[TEKS HASIL EKSTRAKSI]
----

Opini

Pilkada: Momentum Membangun Negeri atau Hanya Tebar Janji?

Oleh: Khaerudin
Penulis Buku Langkah Kaki

Pemilihan Kepala Daerah atau Pilkada merupakan salah satu momentum yang selalu dijadikan sebagai pilar dari demokrasi yang baik untuk membangun perubahan bagi suatu daerah tersebut. Penduduk daerah tersebut pun tak lupa untuk andil dalam pelaksanaan vote atau memberikan hak suaranya dengan cara mendatangi Tempat Pemungutan Suara (TPS) nantinya.
Harapan dari diadakannya pesat demokrasi Pilkada tidak lain adalah untuk membangun sebuah daerah yang telah memiliki otonomi daerah dalam pelaksanaan tugasnya. Dengan kata lain Pilkada diharapkan menjadi sebuah momentum awal terjadinya perubahan dan perbaikan negeri melalui daerah. Namun betulkah Pilkada adalah salah satu momentum untuk hal tersebut? Ataukah hanya sekedar rutinitas dan masa untuk menebarkan janji-janji politik semata?

----

[RINGKASAN TUGAS 1]
Masukkan baris-baris dalam catatan ke tabel Markdown dengan kolom "No" dan "Baris", mulai dari baris yang memuat "The height and" terus sampai baris terakhir catatan. Lewati baris kosong dan jangan sertakan gambarnya.

----

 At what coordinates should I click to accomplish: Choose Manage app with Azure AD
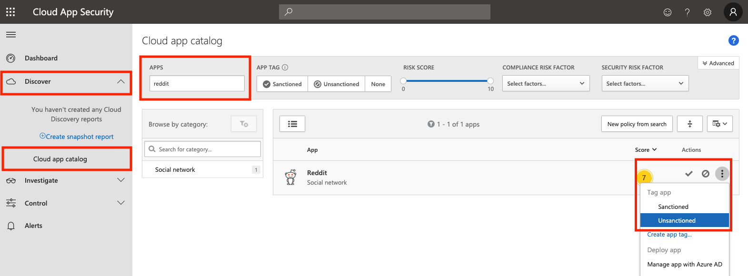[x=684, y=265]
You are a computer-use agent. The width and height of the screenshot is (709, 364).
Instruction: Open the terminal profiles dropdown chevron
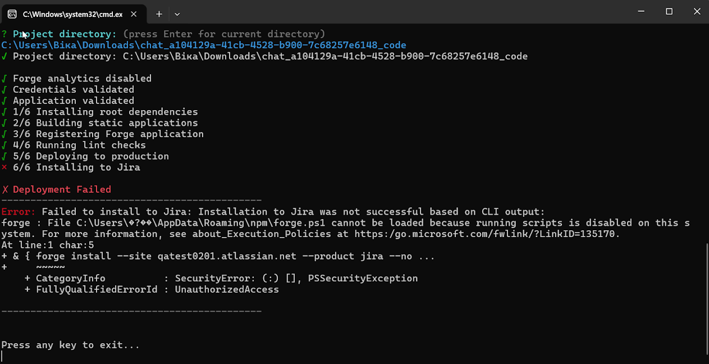click(x=177, y=13)
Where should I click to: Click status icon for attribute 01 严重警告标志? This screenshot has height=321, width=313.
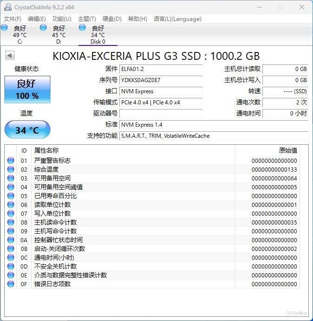click(x=11, y=161)
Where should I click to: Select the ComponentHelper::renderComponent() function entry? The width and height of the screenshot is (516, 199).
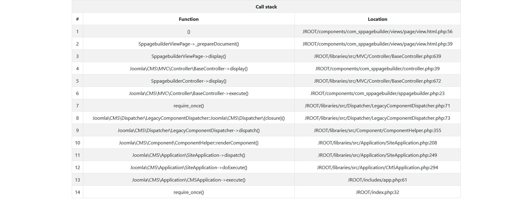188,143
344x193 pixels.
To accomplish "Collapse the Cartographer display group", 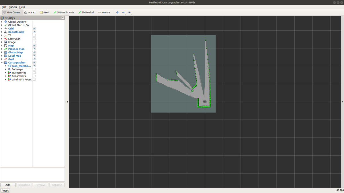I will (2, 62).
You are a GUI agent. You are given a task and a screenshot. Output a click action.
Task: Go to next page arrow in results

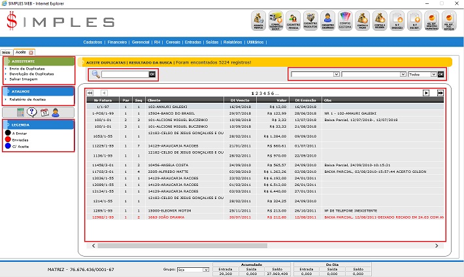[x=426, y=93]
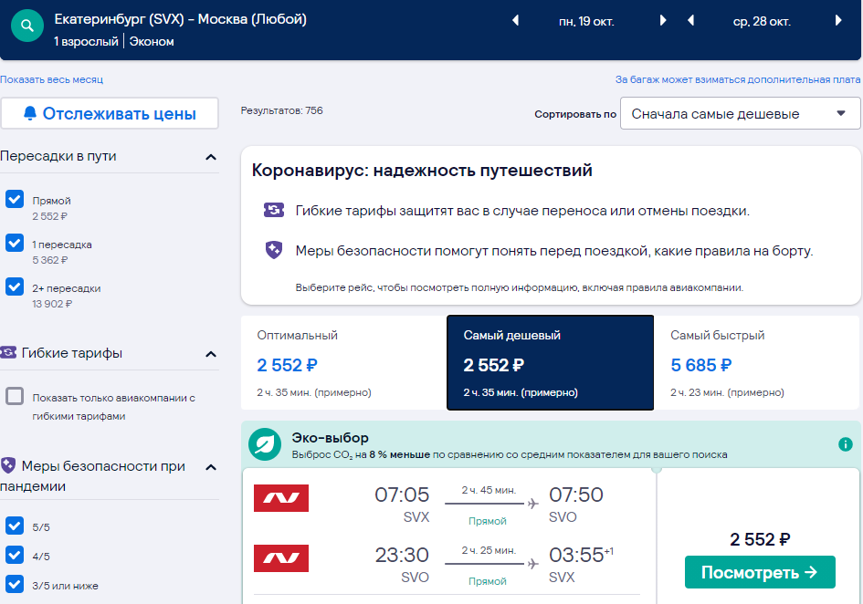Uncheck the Прямой flights checkbox
This screenshot has height=604, width=863.
point(15,199)
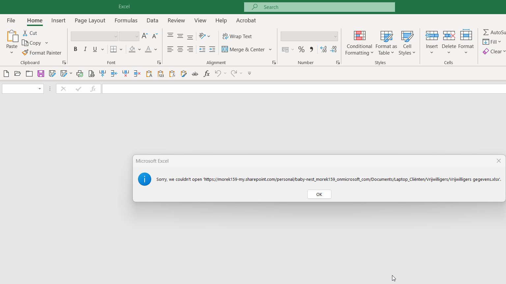Click the New blank document icon
This screenshot has width=506, height=284.
(6, 74)
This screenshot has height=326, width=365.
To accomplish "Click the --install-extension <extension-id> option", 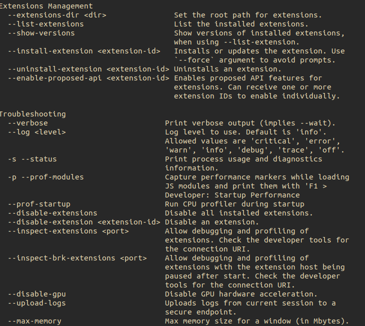I will coord(84,51).
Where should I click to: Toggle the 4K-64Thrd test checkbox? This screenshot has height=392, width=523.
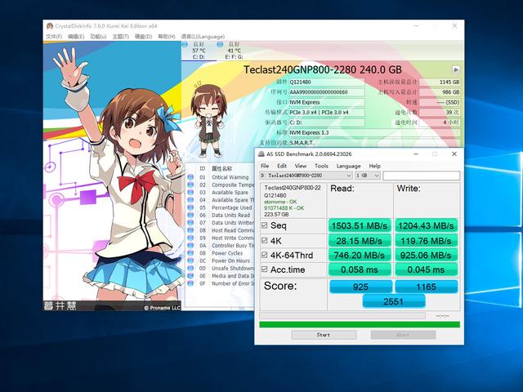click(264, 255)
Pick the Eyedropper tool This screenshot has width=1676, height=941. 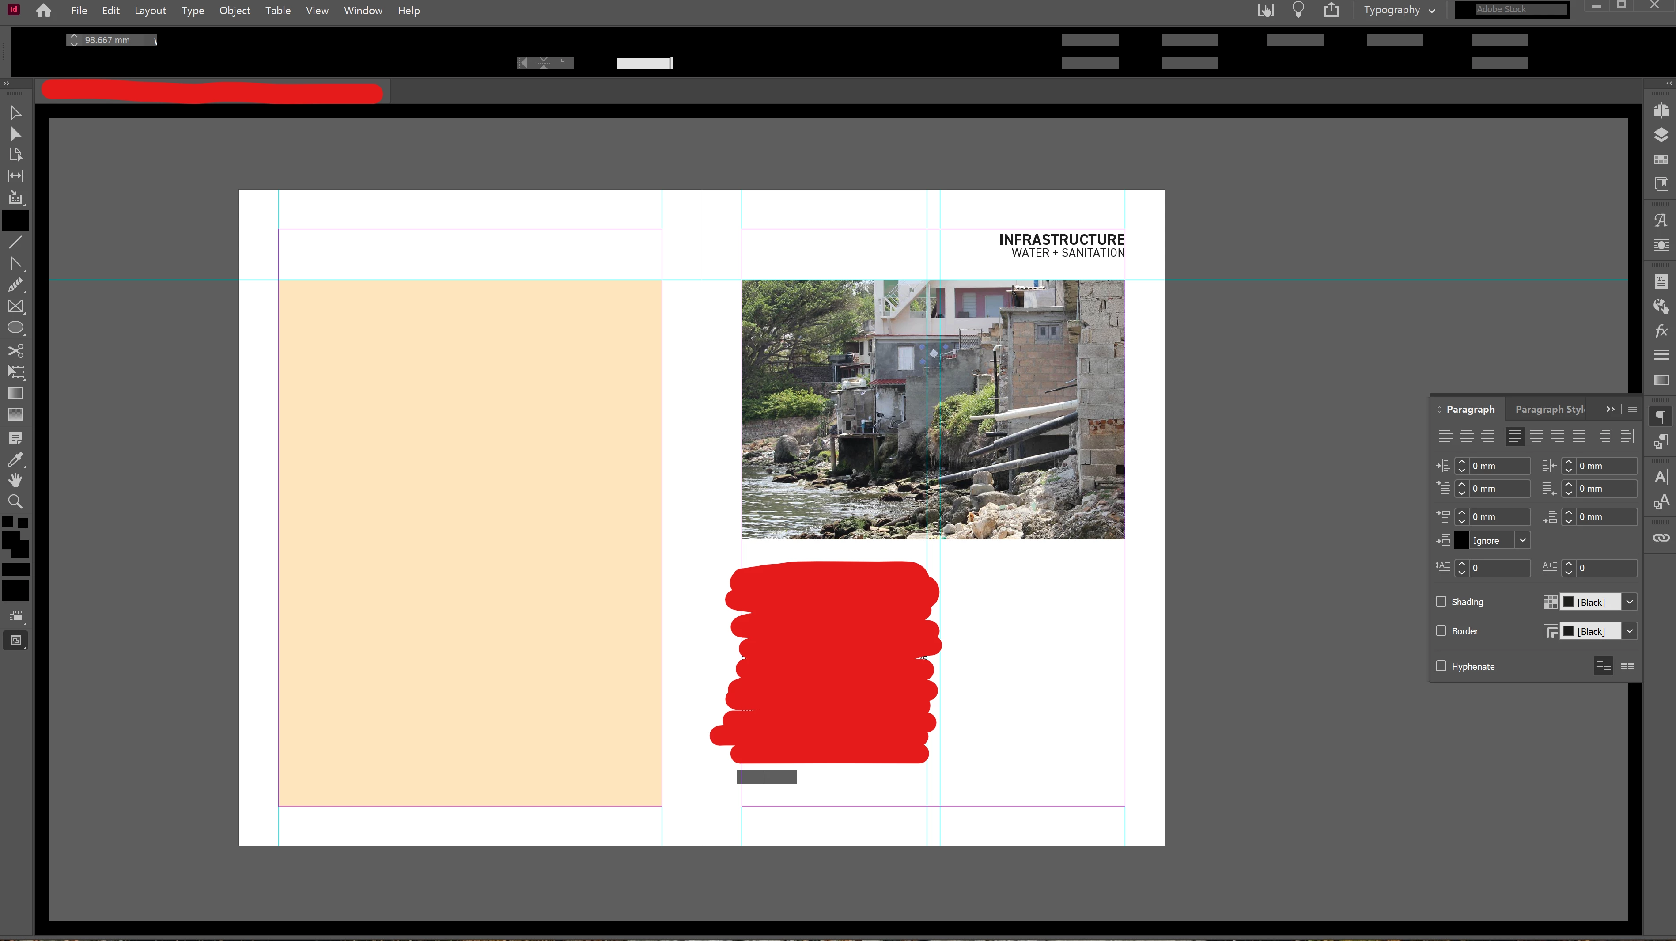point(16,460)
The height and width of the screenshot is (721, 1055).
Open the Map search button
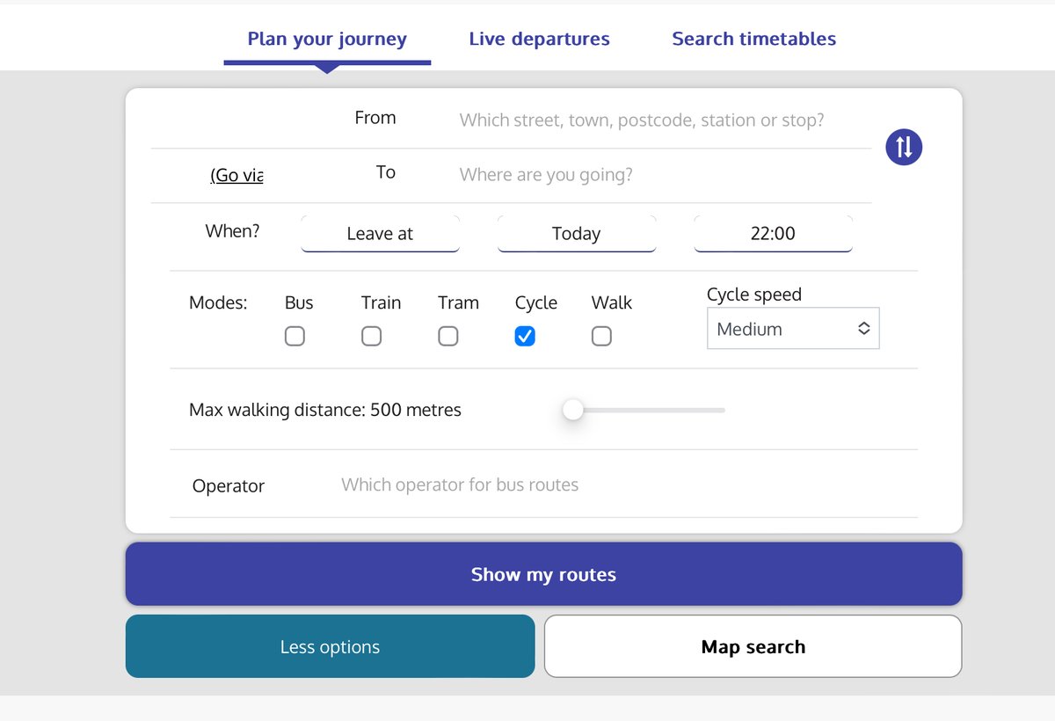point(753,646)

----

[RINGKASAN TUGAS 2]
Menurut teks opini tentang Pilkada, mengapa Pilkada diharapkan menjadi momentum awal perubahan dan perbaikan negeri melalui daerah?

[KELUARAN YANG DIHARAPKAN 1]
| No | Baris |
|---|---|
| 1 | The height and width of the screenshot is (721, 1055). |
| 2 | Open the Map search button |
| 3 | point(753,646) |

[KELUARAN YANG DIHARAPKAN 2]
Harapan diadakannya Pilkada adalah membangun daerah yang telah memiliki otonomi dalam pelaksanaan tugasnya. Karena itu, Pilkada diharapkan menjadi titik awal perubahan dan perbaikan negeri melalui daerah.